Metáfora: Figura de linguagem em que há a substituição de um termo ou conceito por outro, criando-se uma dualidade de significado.

Um dos mitos mais conhecidos da humanidade trata de jardim do Éden, onde os primeiros humanos criados por Deus, a sua imagem e semelhança, viviam imortais, ociosos e aparentemente felizes. Isso foi até que eles resolveram comer os frutos (o mito fala em maçãs) da árvore do conhecimento do bem e do mal, da qual Deus havia alertado que eles não deveriam comer, ou conheceriam a morte. E o resto todos já sabem: Deus ficou furioso e os expulsou do Éden apenas com alguns trapos feitos de couro de animais, pois que agora um se envergonhava da nudez do outro. E Adão e Eva povoaram o mundo, muito embora o pecado de Eva tenha nos amaldiçoado por muitos e muito anos, até que Jesus veio pagá-lo para nós.

Joseph Campbell, grande estudioso do assunto, dizia que “o mito é algo que nunca existiu, mas que existe sempre”. Ele provavelmente queria dizer que os mitos tratam de verdades que existem fora do tempo, ou seja, que existem sempre. Todo grande mito da humanidade fundamenta-se em uma ou mais dessas verdades, dessa partícula de essência que emana da eternidade. Foi exatamente por isso que os sábios antigos tiveram o cuidado de popular suas histórias com vários desses mitos. Eles sabiam, certamente, que muitos aldeãos e camponeses ignorantes de sua época iriam interpretar tais histórias ao pé de letra, de forma literal – mas sem dúvida também tinham a esperança de tocar a alma dos outros sábios que viriam a Terra em épocas posteriores.

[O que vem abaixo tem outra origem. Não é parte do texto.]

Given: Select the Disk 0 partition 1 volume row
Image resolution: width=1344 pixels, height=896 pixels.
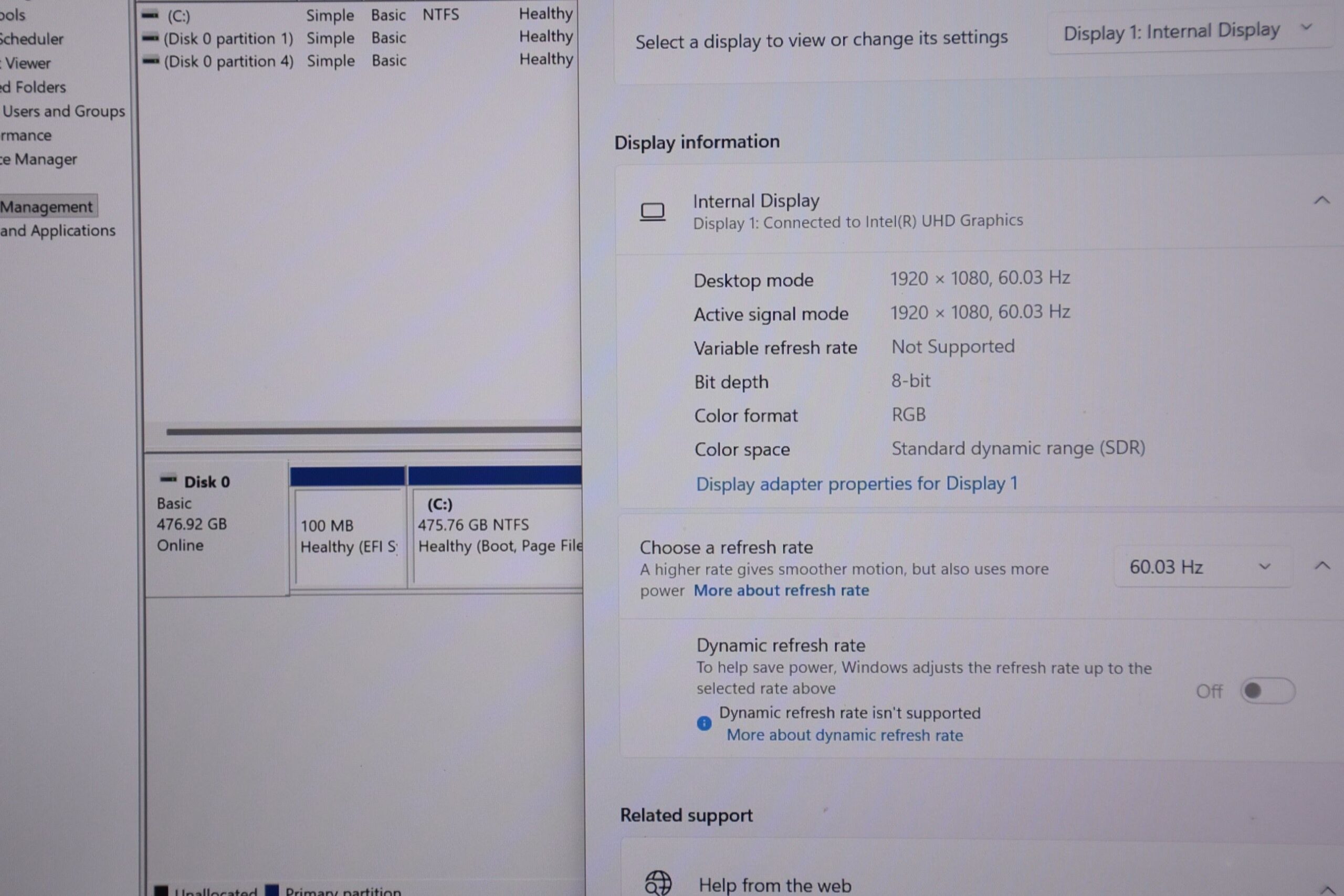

O mito do Éden é repleto de metáforas. Talvez a mais interessante delas seja exatamente o paradoxo do pecado pelo qual Eva foi condenada. Ora, antes de devorar a maçã, ela era sem dúvida ignorante do conhecimento (seja do bem, seja do mal). Se nunca houvesse comido o fruto proibido, estaria ociosa e imortal, por toda eternidade, em um jardim onde poucas coisas interessantes acontecem – mas seria feliz, acredita-se. Animais ignorantes também são “felizes” vivendo no meio selvagem; Entretanto, as pressões do meio-ambiente nunca os deixaram relaxar: na guerra do sofrimento e da fome, mesmo em meio a sua “felicidade”, presas e predadores lutaram pela sobrevivência por longos e longos anos. Não fosse por essa pressão da natureza, talvez a Terra estivesse até hoje populada por hominídios, ou nem mesmo isso, por roedores e outros pequenos mamíferos…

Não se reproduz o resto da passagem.